HISTORIA – ŚWIADEK OSKARŻENIA (Aleksander Ścios)
Stara zasada rzymskiego prawa mówi, że „czego nie ma w aktach, nie istnieje na świecie” (quod non est in actis, non est in mundo). Ta zasada – obowiązująca również w polskim prawie - nie zwalnia jakoby sądu z obowiązku wyjaśnienia sprawy, czyli dotarcia do prawdy. Lecz ponieważ sąd to prawo – nie sprawiedliwość, zatem sąd III RP potrafi rozstrzygnąć sprawę, bez konieczności ustalenia prawdy materialnej (obiektywnej).
Orzeczenie Sądu Apelacyjnego w Warszawie, jakie zapadło w sprawie Waldemar Chrostowski versus Wojciech Sumliński i WPROST powinno zwrócić uwagę głównie z tej przyczyny, że w kwestii ustalenia prawdy odsyła nas do niezwykłego świadka.
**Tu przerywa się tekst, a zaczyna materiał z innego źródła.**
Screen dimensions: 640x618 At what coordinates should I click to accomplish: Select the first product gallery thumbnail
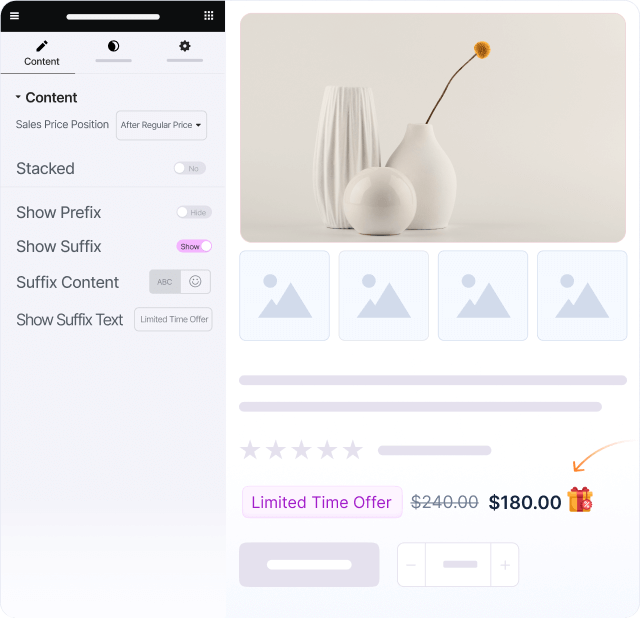coord(284,296)
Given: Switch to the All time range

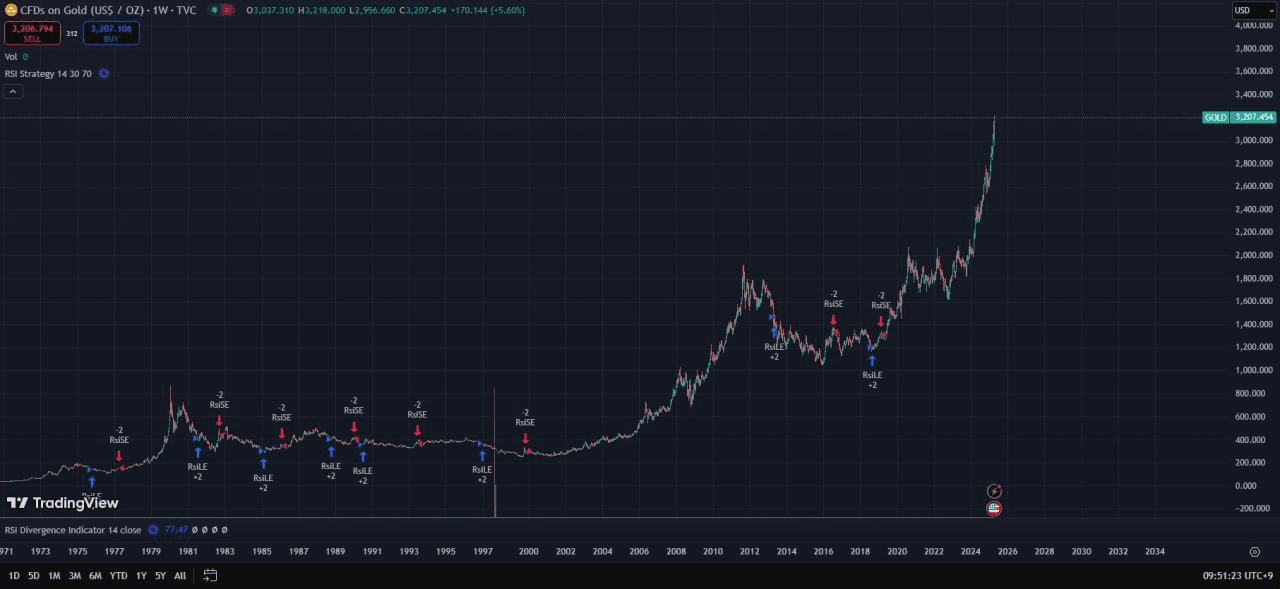Looking at the screenshot, I should pos(180,576).
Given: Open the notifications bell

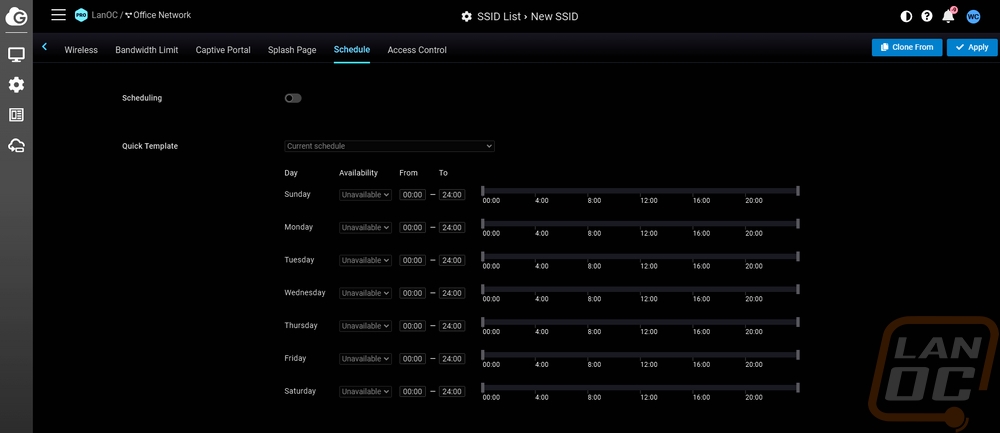Looking at the screenshot, I should coord(948,16).
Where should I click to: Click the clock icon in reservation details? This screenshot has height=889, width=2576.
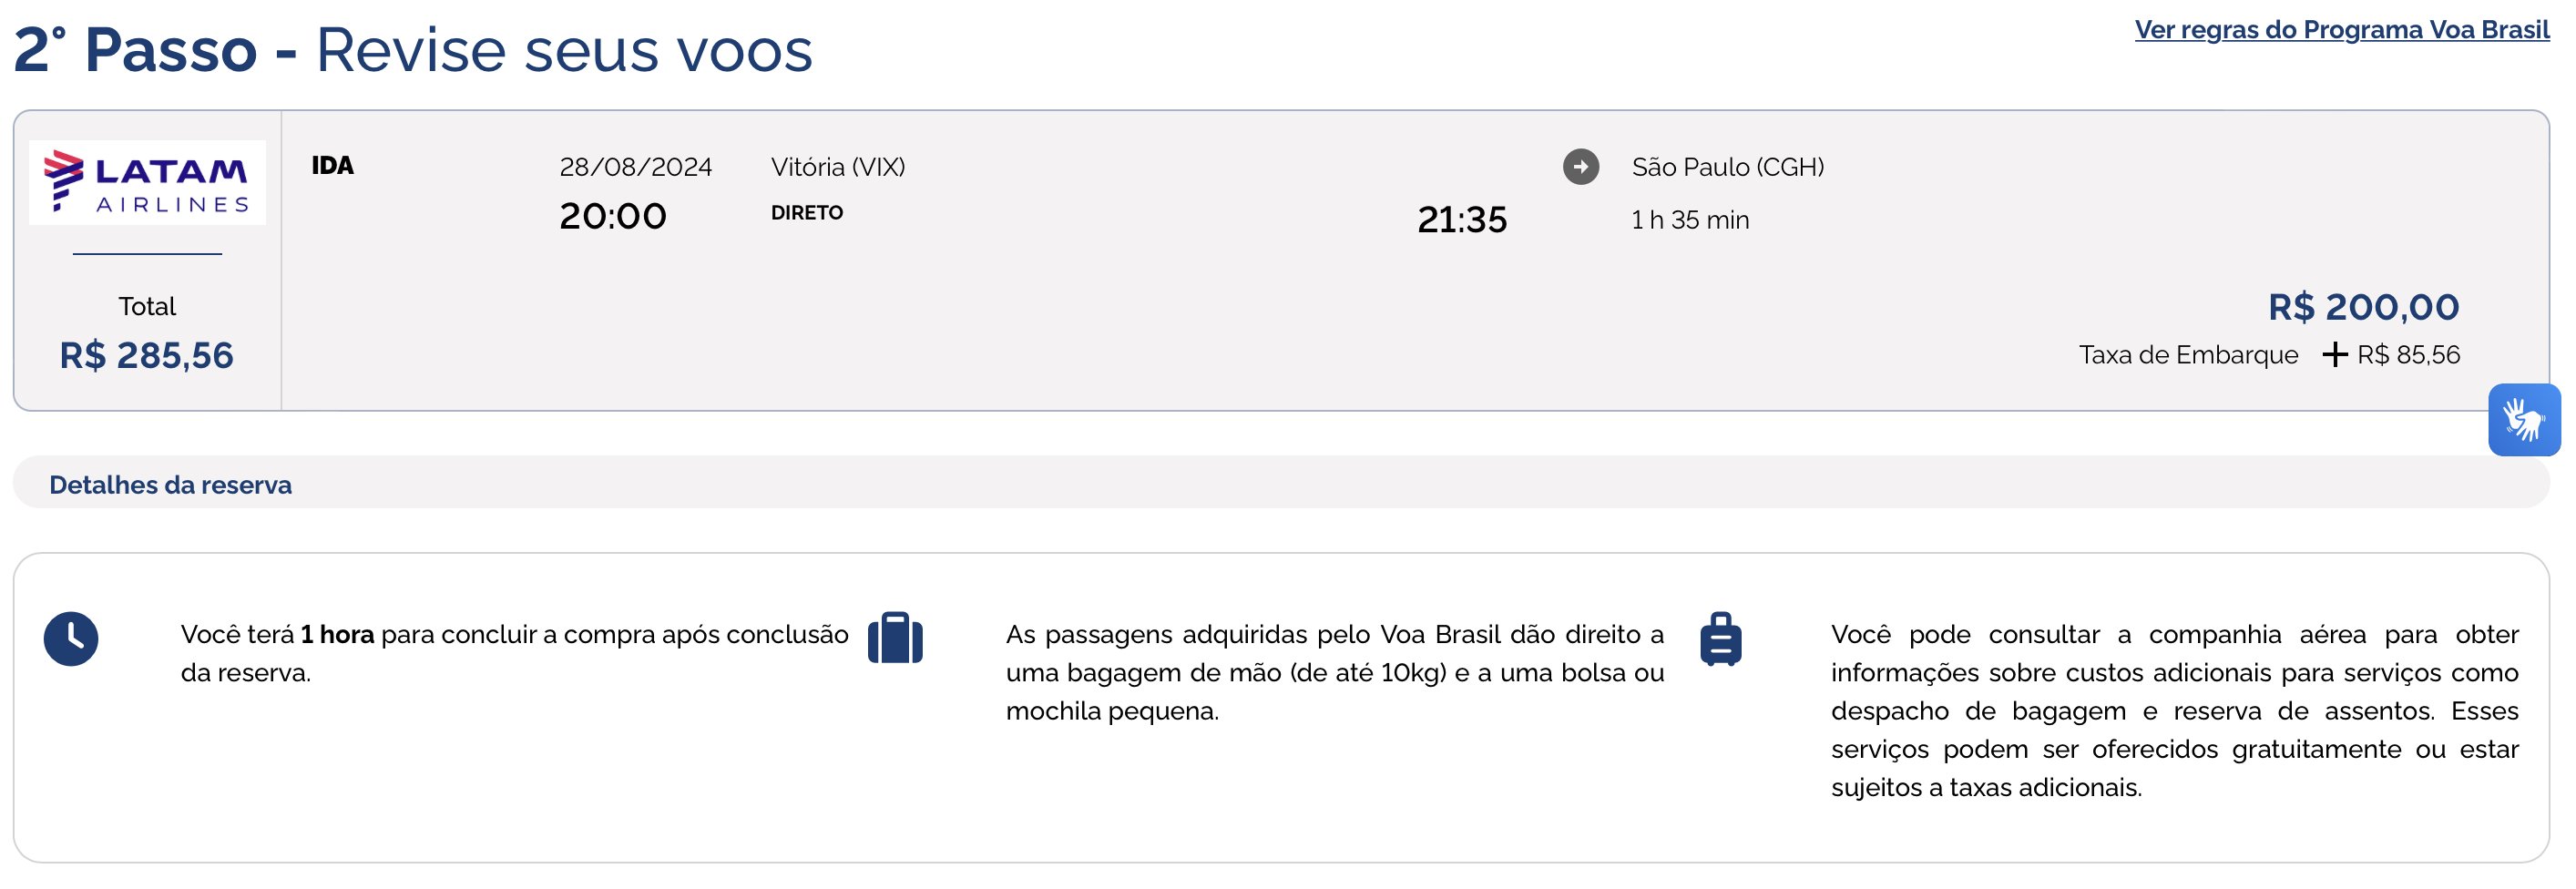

Prowadząca rozprawy sędzia szczerze wyznała, iż „sąd nie ma możliwości przeprowadzenia dowodu: prawda czy fałsz”.A skoro nie ma takich możliwości – sąd odesłał nazbyt ciekawskich obywateli do jedynego arbitra - „historii” i uznał, że tylko ona ma prawo ocenić postępowanie Chrostowskiego. Tylko historia – zdaniem sądu III RP - jest władna rozstrzygnąć, czy Waldemar Chrostowski „był związany z SB”. Bez najmniejszej obawy narażenia się na poważny konflikt logiczny sąd przyznał, że nie wie, jaka jest prawda na temat Chrostowskiego, ale jednocześnie stwierdził, że „za wcześnie na sugerowanie, że miał on związki z SB”.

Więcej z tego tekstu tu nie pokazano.